Wilton tersenyum ketika melihat hasil akhir ini. Ia mengajak kami merefleksikan bagaimana satu strain mikroba bisa mengubah keseluruhan pengalaman minum kopi. Ia kembali menegaskan:
“We can improve coffee with technology. It’s not easy, but it’s possible—with knowledge and more control.”
Menutup Kelas, Menanam Ilmu
Kelas ditutup dengan sesi foto bersama dan pemberian penghargaan untuk seluruh peserta. Tidak hanya sekadar simbolik, tapi sebagai bentuk penghargaan atas pencarian ilmu yang serius namun menyenangkan. Tak lama kemudian, panitia membawa kembali pohon kopi yang kami tanam bersama di hari pertama.

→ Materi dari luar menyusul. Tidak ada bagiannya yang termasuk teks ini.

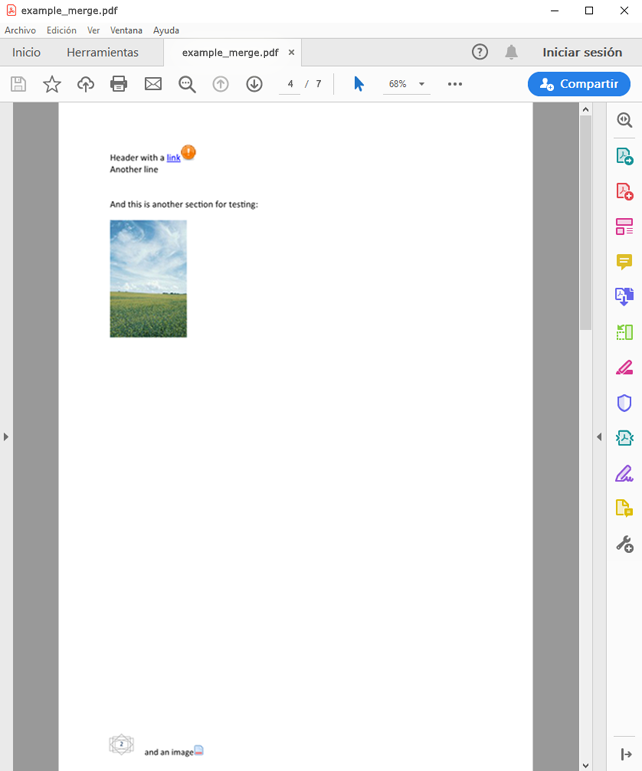Follow the "link" hyperlink in header
The height and width of the screenshot is (771, 642).
point(173,158)
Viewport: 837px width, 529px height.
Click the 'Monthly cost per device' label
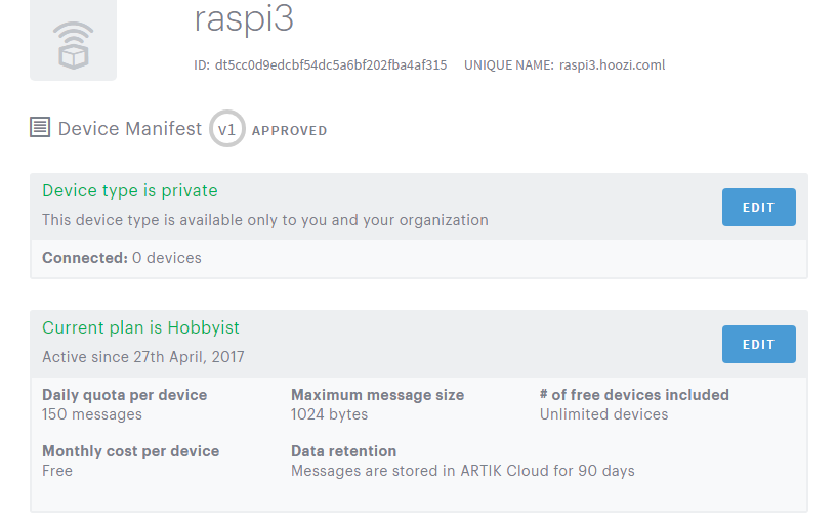130,451
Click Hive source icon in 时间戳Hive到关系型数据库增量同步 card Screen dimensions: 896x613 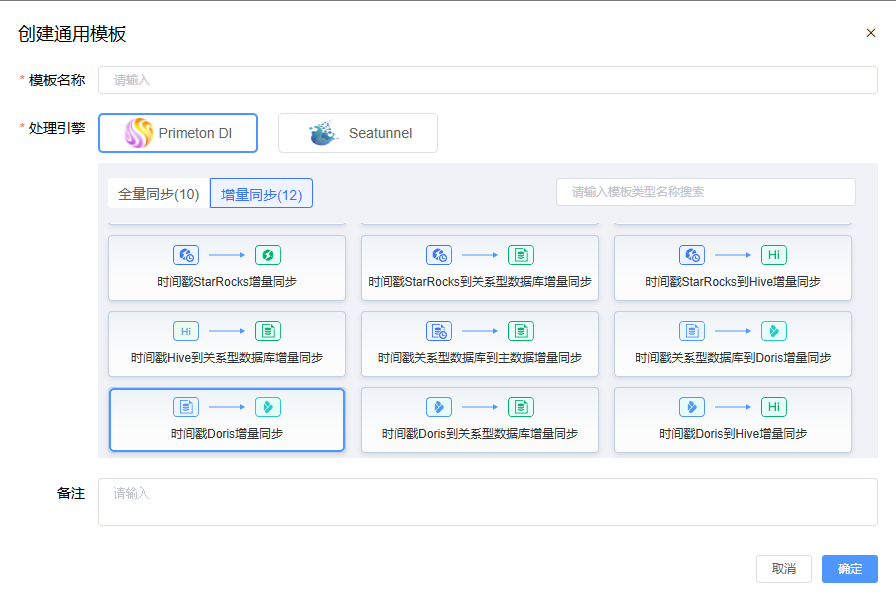pyautogui.click(x=186, y=330)
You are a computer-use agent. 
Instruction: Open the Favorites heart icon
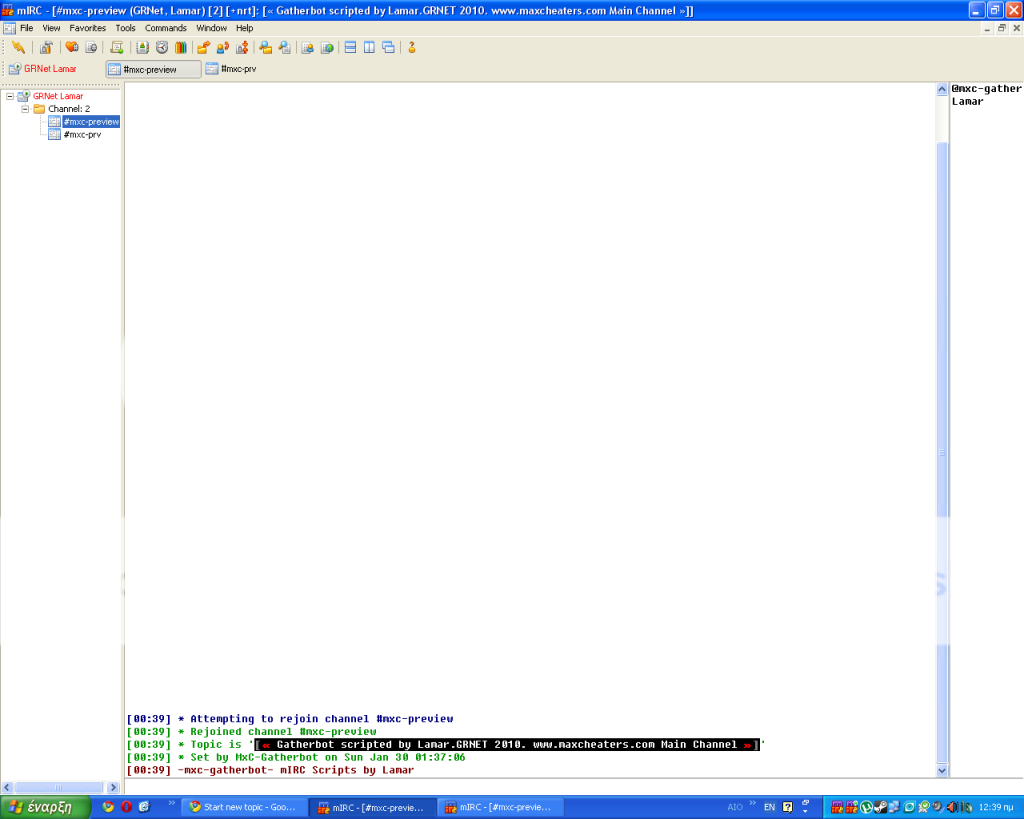[72, 47]
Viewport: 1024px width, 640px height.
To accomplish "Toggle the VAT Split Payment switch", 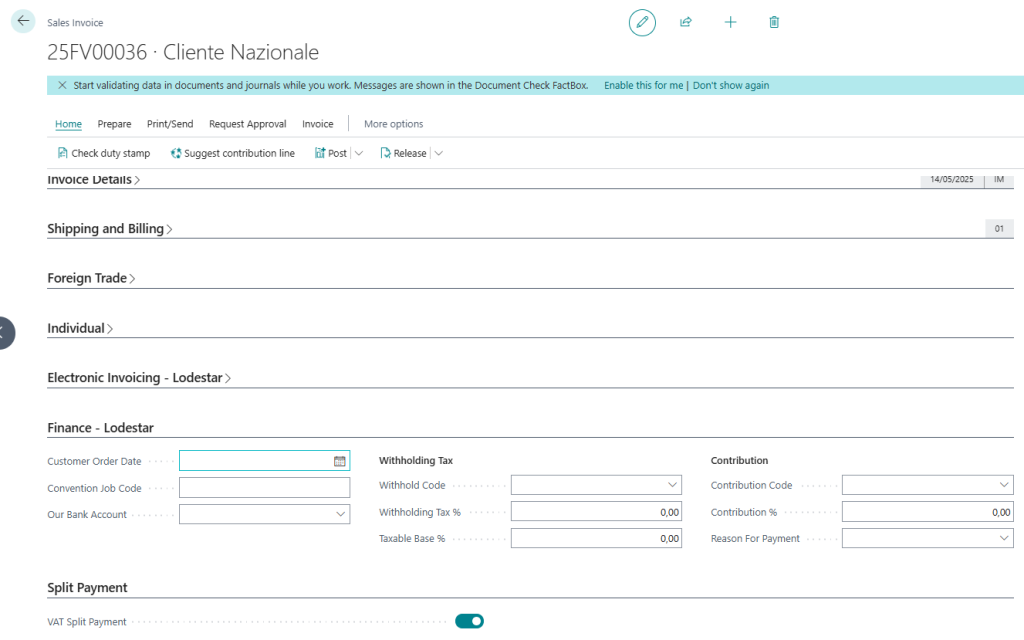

Wilton dan seluruh peserta kembali berkumpul di tanah yang sama, di bawah langit yang sama, untuk kembali menanam pohon tersebut. Kali ini, bukan sekadar simbol pembukaan, melainkan sebagai ritus penanaman ulang ilmu pengetahuan—bahwa setiap insight, teori, dan praktik yang kami alami selama lima hari ini akan tumbuh, mengakar, dan menghasilkan buah baru di tempat kami masing-masing.

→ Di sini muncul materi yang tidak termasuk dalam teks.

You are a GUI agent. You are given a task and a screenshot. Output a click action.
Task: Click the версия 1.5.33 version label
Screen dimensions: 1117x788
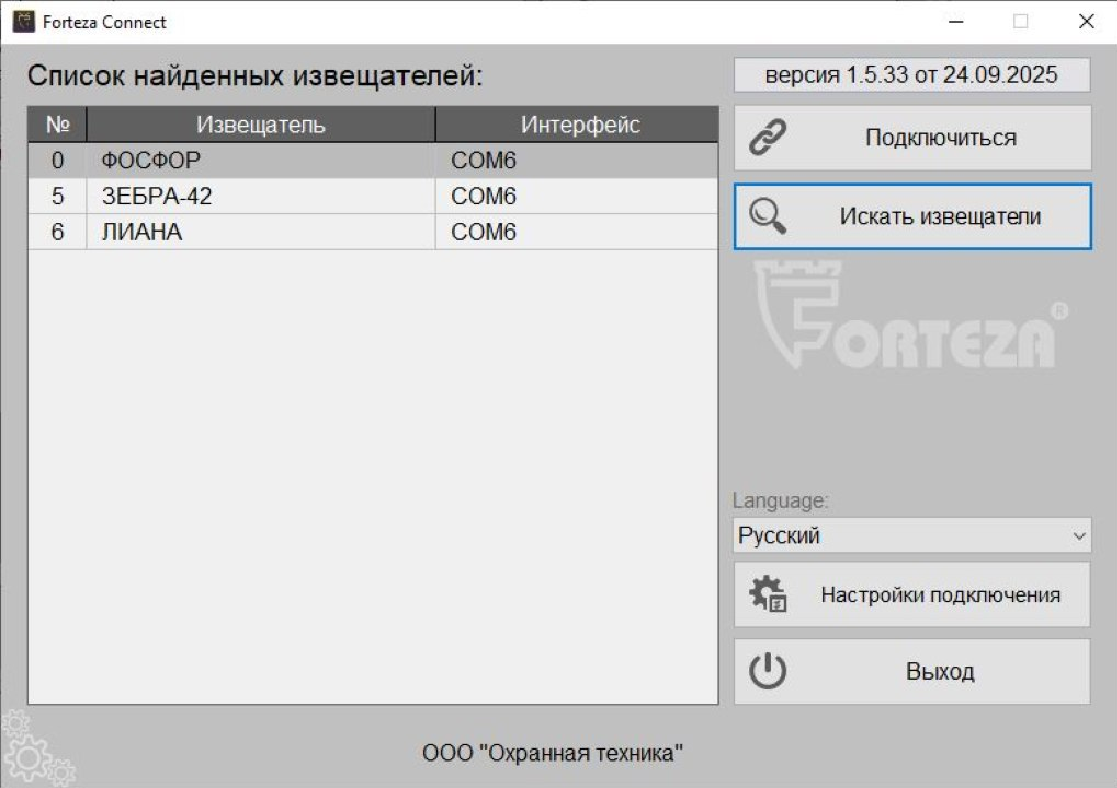click(911, 73)
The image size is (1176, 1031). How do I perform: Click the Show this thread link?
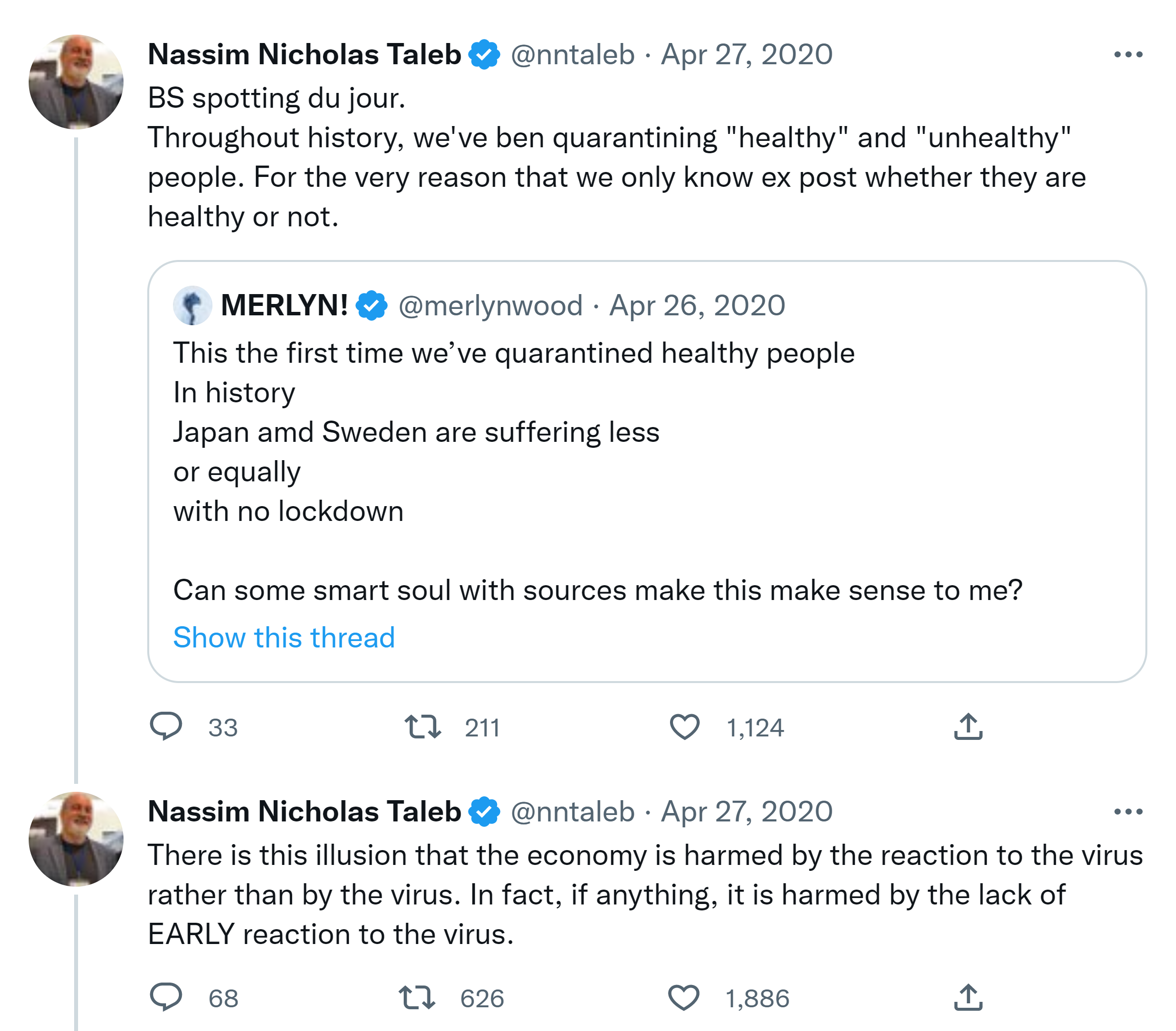coord(284,638)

Kami pulang membawa lebih dari sekadar hasil fermentasi. Kami membawa pemahaman bahwa kopi bukan hanya soal rasa, tetapi soal struktur, data, kontrol, dan keberanian bereksperimen. Kopi bukan hanya hasil panen, tetapi juga hasil perhitungan dan ketelitian.
Dan di akhir perjalanan ini, kami memahami satu hal sederhana: bahwa mikroba—makhluk yang tak kasatmata—bisa menjadi jembatan antara ilmu pengetahuan dan kenikmatan, antara teknologi dan budaya, antara tanah dan cangkir.
Inilah kopi masa depan—kopi yang ditanam dengan pengetahuan, diproses dengan kesadaran, dan niat yang baik.